▶ Instructions to follow
Render as a JSON list of strings, one string per line and with blank lines omitted, only the lines from the one containing "Click the Hard SL Distance input field" through the one containing "This screenshot has width=1525, height=784.", both inclusive.

▶ Material provided
— START —

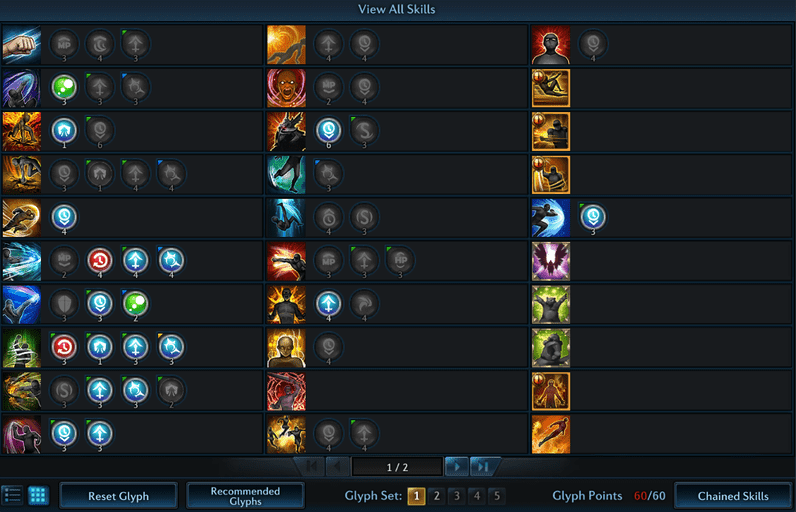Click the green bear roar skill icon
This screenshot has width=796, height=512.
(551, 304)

— END —
— START —

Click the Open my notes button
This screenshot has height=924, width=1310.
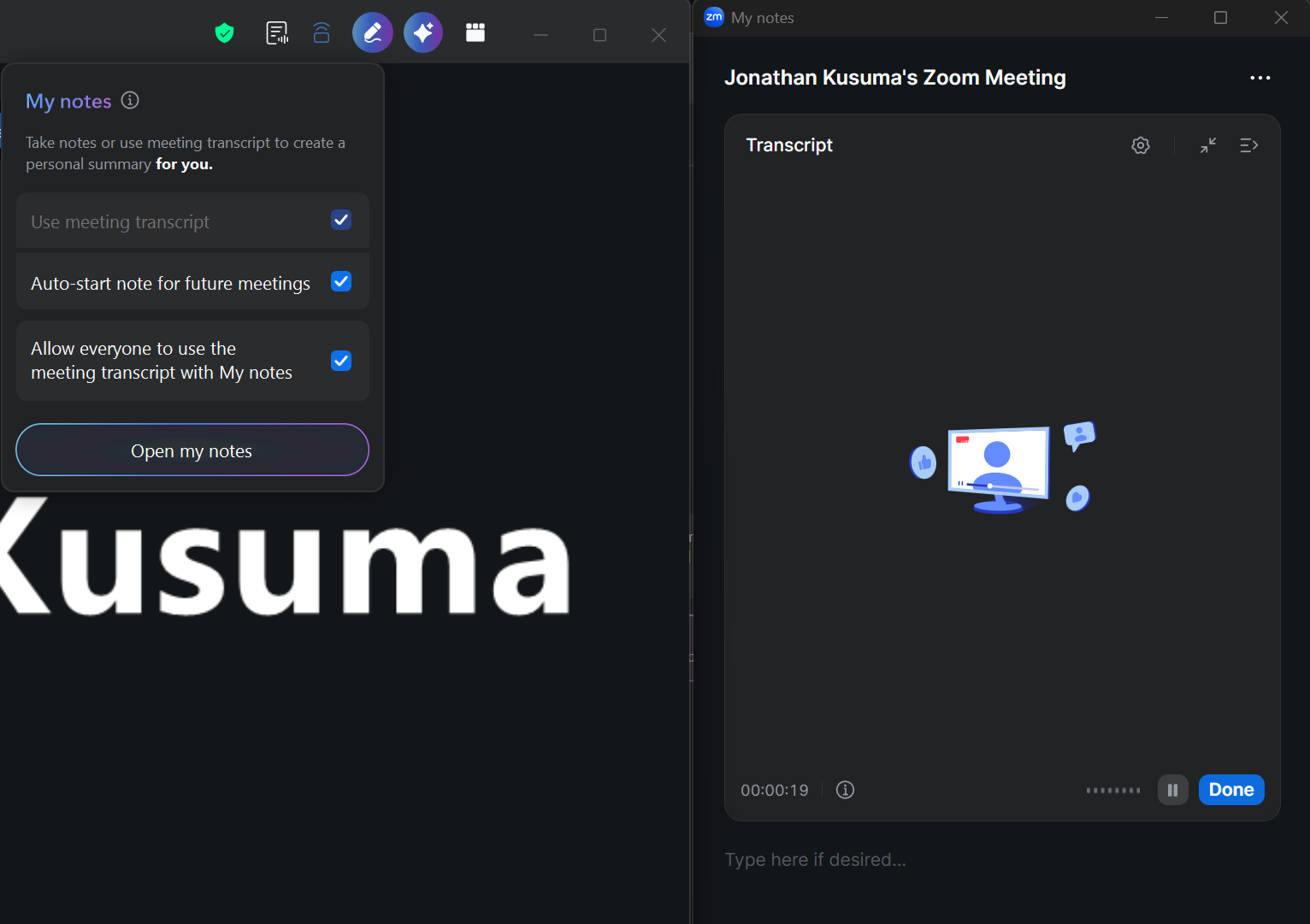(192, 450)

— END —
— START —

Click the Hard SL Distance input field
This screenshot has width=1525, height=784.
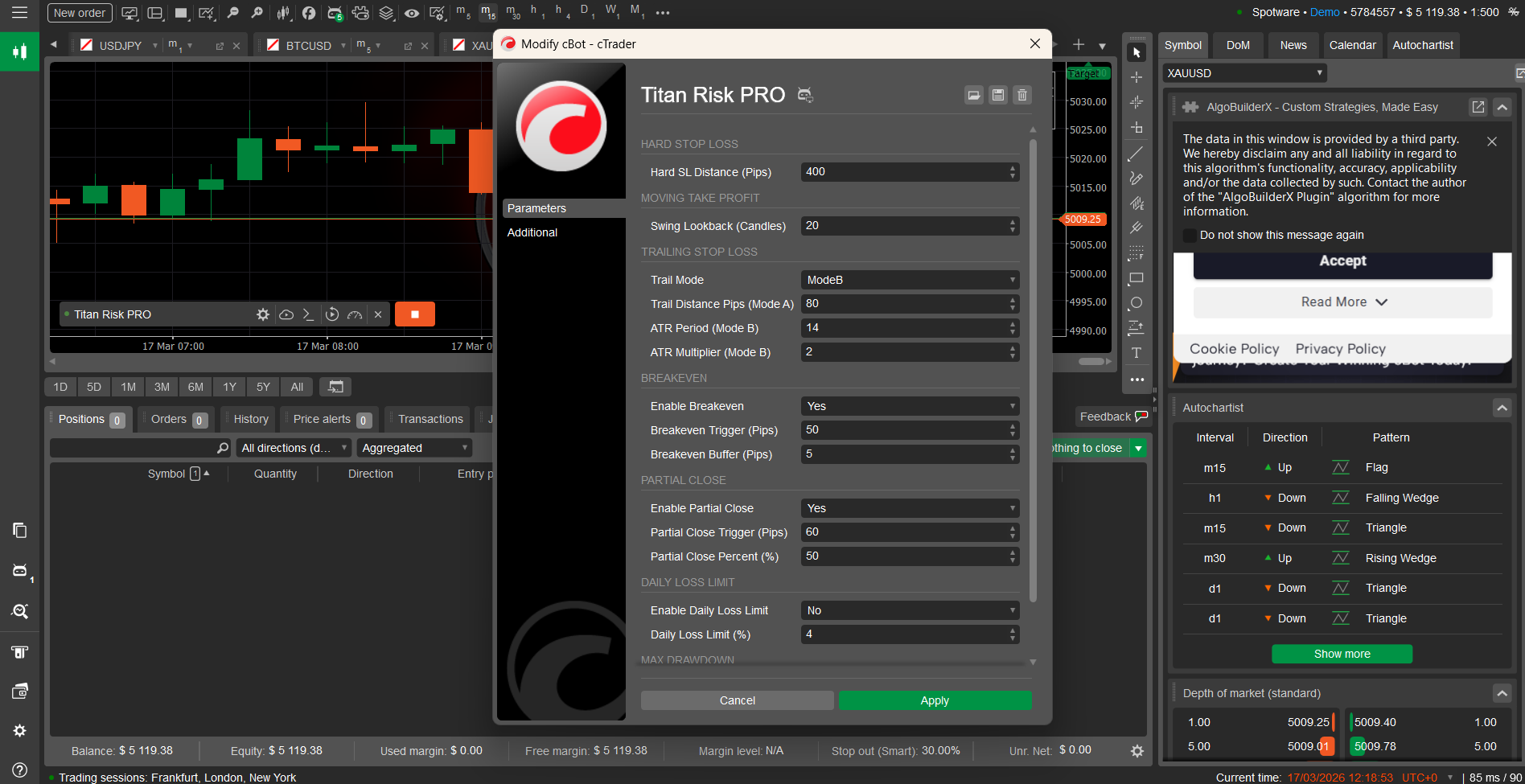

— END —

▶ Solution to this problem
[
  "Click the Hard SL Distance input field",
  "This screenshot has width=1525, height=784."
]